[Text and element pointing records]
-- START --

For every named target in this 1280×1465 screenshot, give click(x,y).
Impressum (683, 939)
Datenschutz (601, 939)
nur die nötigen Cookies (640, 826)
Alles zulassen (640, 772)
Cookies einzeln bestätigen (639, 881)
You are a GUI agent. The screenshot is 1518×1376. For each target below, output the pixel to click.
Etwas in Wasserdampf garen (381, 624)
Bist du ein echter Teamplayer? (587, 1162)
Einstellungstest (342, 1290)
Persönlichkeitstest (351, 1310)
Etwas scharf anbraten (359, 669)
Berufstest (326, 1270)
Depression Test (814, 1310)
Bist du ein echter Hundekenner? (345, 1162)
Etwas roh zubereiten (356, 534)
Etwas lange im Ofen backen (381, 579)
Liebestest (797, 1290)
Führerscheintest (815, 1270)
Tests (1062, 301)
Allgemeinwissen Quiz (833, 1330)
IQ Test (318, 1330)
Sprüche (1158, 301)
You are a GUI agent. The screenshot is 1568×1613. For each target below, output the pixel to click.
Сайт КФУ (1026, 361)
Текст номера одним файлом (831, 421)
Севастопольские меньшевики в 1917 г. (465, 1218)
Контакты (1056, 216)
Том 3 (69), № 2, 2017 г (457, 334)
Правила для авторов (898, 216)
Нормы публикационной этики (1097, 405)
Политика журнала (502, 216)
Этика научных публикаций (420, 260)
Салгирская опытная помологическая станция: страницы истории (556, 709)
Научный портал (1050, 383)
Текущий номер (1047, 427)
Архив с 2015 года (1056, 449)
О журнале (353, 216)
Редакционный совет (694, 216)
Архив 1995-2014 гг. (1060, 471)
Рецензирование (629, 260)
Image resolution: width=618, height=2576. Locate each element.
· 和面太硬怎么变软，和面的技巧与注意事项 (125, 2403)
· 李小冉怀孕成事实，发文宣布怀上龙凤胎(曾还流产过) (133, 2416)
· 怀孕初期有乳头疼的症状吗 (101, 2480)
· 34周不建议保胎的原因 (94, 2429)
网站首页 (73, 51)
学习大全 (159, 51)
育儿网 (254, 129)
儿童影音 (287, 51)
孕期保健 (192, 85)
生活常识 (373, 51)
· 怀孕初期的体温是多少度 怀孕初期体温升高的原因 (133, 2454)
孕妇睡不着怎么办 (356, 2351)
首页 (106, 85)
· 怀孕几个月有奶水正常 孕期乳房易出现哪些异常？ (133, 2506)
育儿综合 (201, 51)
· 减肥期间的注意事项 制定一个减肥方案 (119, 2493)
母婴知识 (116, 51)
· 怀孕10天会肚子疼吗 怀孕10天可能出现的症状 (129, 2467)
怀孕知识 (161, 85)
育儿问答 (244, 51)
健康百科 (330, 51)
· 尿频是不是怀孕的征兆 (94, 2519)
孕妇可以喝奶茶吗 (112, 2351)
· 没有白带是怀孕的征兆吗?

-- END --

▶ _DIRECTIVE_:
Rewrite the lines from the one containing "Этика научных публикаций (420, 260)" through the last line, replacing "Научный портал" with "Научный сайт" and leaving everything else as it is.

▶ _EXERCISE SOLUTION_:
Этика научных публикаций (420, 260)
Салгирская опытная помологическая станция: страницы истории (556, 709)
Научный сайт (1050, 383)
Текущий номер (1047, 427)
Архив с 2015 года (1056, 449)
О журнале (353, 216)
Редакционный совет (694, 216)
Архив 1995-2014 гг. (1060, 471)
Рецензирование (629, 260)
Image resolution: width=618, height=2576. Locate each element.
· 和面太硬怎么变软，和面的技巧与注意事项 (125, 2403)
· 李小冉怀孕成事实，发文宣布怀上龙凤胎(曾还流产过) (133, 2416)
· 怀孕初期有乳头疼的症状吗 (101, 2480)
· 34周不建议保胎的原因 (94, 2429)
网站首页 (73, 51)
学习大全 (159, 51)
育儿网 (254, 129)
儿童影音 (287, 51)
孕期保健 (192, 85)
生活常识 (373, 51)
· 怀孕初期的体温是多少度 怀孕初期体温升高的原因 (133, 2454)
孕妇睡不着怎么办 (356, 2351)
首页 (106, 85)
· 怀孕几个月有奶水正常 孕期乳房易出现哪些异常？ (133, 2506)
育儿综合 (201, 51)
· 减肥期间的注意事项 制定一个减肥方案 (119, 2493)
母婴知识 (116, 51)
· 怀孕10天会肚子疼吗 怀孕10天可能出现的症状 (129, 2467)
怀孕知识 (161, 85)
育儿问答 (244, 51)
健康百科 (330, 51)
· 尿频是不是怀孕的征兆 (94, 2519)
孕妇可以喝奶茶吗 (112, 2351)
· 没有白带是怀孕的征兆吗?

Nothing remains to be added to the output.